Since the 1970s, leaving the thinned trees on the forest floor has become an increasingly common policy: wood can be decomposed in a more natural fashion, playing an important role in increasing biodiversity by providing habitat to various invertebrates, birds and small mammals. Many fungi (e.g. Calocera viscosa) and mosses are saproxylic or epixylic as well (e.g. Marchantiophyta) – some moss species completing their entire life-cycle on a single log.

Where trees are managed under a commercial regime, competition is reduced by removing adjacent stems that exhibit less favourable timber quality potential. When left in a natural state trees will "self-thin", but this process can be unreliable in some circumstances. Examples of this can be found in the Buxus - Ironbark forests and woodlands of Victoria (Australia) where a large proportion of trees are coppice, resultant from timber cutting in decades gone by.

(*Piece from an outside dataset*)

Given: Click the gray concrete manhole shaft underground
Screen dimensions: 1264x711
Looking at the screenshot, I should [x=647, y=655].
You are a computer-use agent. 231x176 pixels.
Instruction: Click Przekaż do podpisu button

Ecological thinning research[edit]

Research programs under way in various parts of the world (e.g. USA and Australia) are aimed at providing an alternate approach in forest management where conservation objectives are a high priority. Methods of ecological thinning being developed on silvicultural techniques for local forest types. Ecological thinning is being developed using two principles: 1. appropriate stem reduction to reduce competition and 2. retention of trees (selection) that are more suitable for wildlife (i.e. not timber production). An example of ecological thinning research is the project in Victoria's Box-Ironbark forests, investigating various thinning and timber removal methods under an Adaptive Management or AEM framework. The primary objective is to generate (over time) a number of forest habitat values (i.e. tree hollows) that are crucial for wildlife conservation.